No que diz respeito à queda de interesse geral pela pós-graduação, a pesquisa demonstra que o ano de 2020 teve uma queda excepcional no número de titulados. Não se sabe se isso se deve aos efeitos da pandemia ou se é um novo fenômeno que veio para ficar.
Acompanhar os dados com atenção é fundamental para saber como agir no presente e no futuro próximo. O estudo do CGEE destaca que as taxas de crescimento de titulados do país foram muito instáveis, marcados por quedas nas buscas pela pós-graduação.
Esses dados não devem ser analisados de forma isolada. É fundamental reconhecer que a pesquisa brasileira essencialmente acontece em instituições e universidades públicas. No caso das universidades, elas precisam sustentar em seu orçamento, além da pesquisa, o ensino e a extensão. Esse mesmo orçamento é marcado por instabilidades, que afetam diretamente a execução de suas atividades, incluindo a pesquisa científica.
Desde o início da última década, estudiosos da meta-ciência, também chamada da pesquisa da pesquisa, ou ciência da ciência, debatem uma questão central: quem determina o que será pesquisado, e para quem isso será pesquisado?
No Brasil, temos o privilégio de ter instituições de pesquisa cuja missão está voltada para a sociedade. Garantir a consistência nos investimentos para essas instituições e seus pesquisadores, dos quais os pós-graduandos correspondem à maior parte, é fundamental para gerar impacto para o país.

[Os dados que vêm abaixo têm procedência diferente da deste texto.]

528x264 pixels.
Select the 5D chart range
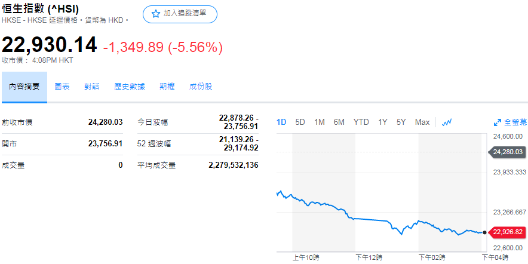[x=300, y=122]
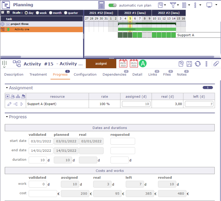The width and height of the screenshot is (221, 201).
Task: Click the gear icon beside project three
Action: (3, 24)
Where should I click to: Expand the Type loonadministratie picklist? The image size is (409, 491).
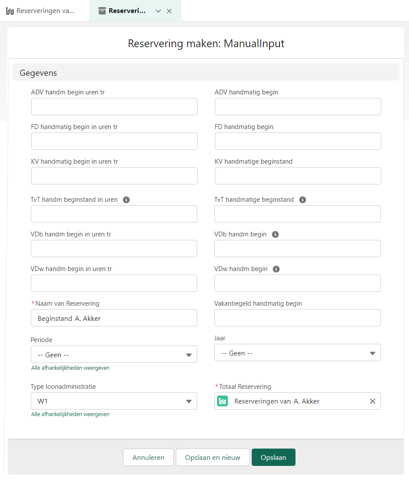(114, 401)
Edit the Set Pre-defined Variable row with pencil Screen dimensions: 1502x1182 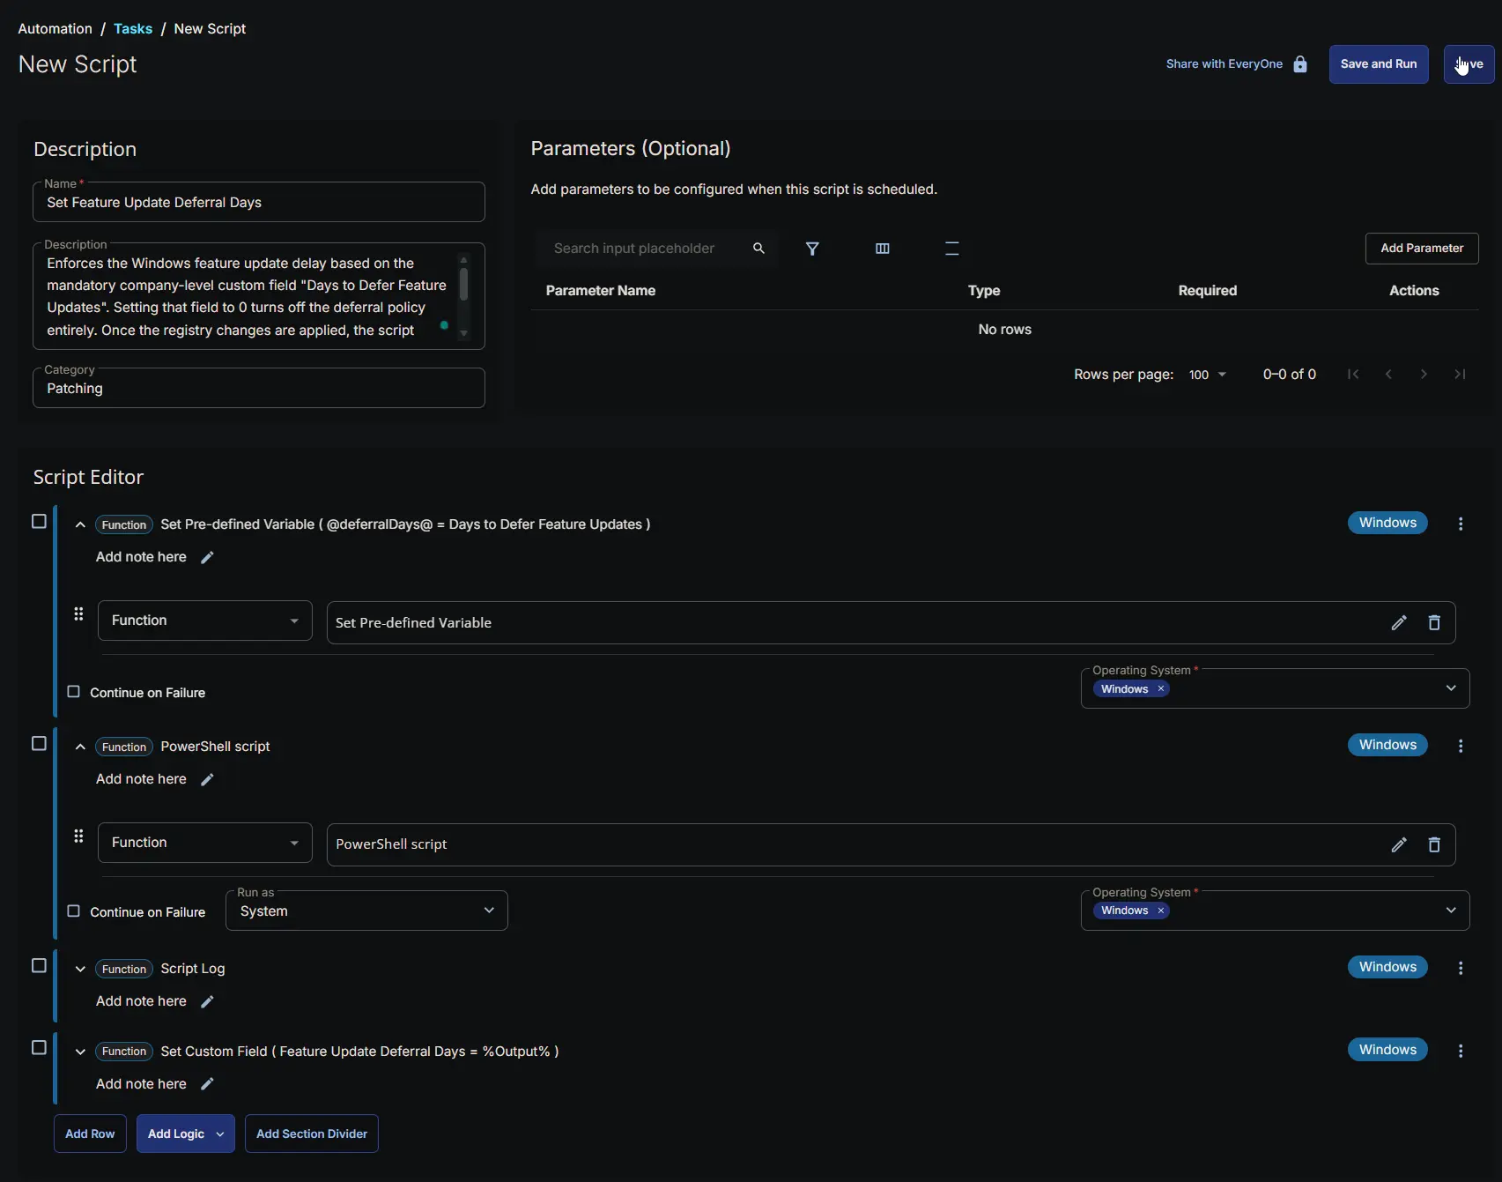1398,622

Isso implica em infraestrutura, boas condições de trabalho e fomento à pesquisa e inovação.
Já há evidências neste sentido, como as apresentadas por pesquisadores do projeto Pesquisa da Pesquisa, do Laboratório de Estudos sobre a Organização da Pesquisa e da Inovação (LabGEOPI | Unicamp). Os estudos investigaram o efeito das bolsas de doutorado da Fundação de Amparo à Pesquisa do Estado de São Paulo (Fapesp) na trajetória de pesquisadores.
O impacto científico, medido por citações das publicações dos pesquisadores, foi cerca de 6 vezes maior que o daqueles que fizeram doutorado sem acesso a bolsa. Seria como dizer que, sem aquelas bolsas, a importância relativa da pesquisa no estado de São Paulo e no Brasil cairiam drasticamente. O recente reajuste de bolsas da Fapesp reconhece o impacto desse financiamento para garantir resultados.
Há diversos outros pontos da pesquisa do CGEE que merecem uma análise cuidadosa. Dentre eles, estão: desigualdade salarial entre homens e mulheres, desigualdades regionais, que ainda persistem, e estratégias para inserção de pesquisadores recém-titulados no mercado de trabalho.
Um ponto que chama a atenção é a participação da indústria de transformação no emprego de doutores. A presença de mestres e doutores na indústria constitui um indicador positivo da capacidade das empresas de inovar e competir dentro e fora do país. O número ficou estagnado em torno de 1,6%, valor ainda baixo, que requer reflexão sobre suas causas.
Reconhecer o papel central da ciência é imperativo no mundo contemporâneo. Para que o país esteja à frente dessas mudanças, é preciso que haja vontade de conhecer o sistema em que se faz a ciência, suas fragilidades e fortalezas, de modo a agir sobre elas e ser capaz de colher seus frutos.
Sergio Salles-Filho é Professor do Departamento de Política Científica e Tecnológica do Instituto de Geociências, Universidade Estadual de Campinas (Unicamp).
Mariana Ceci é da Unicamp.
Este artigo não expressa necessariamente a opinião do Jornal GGN.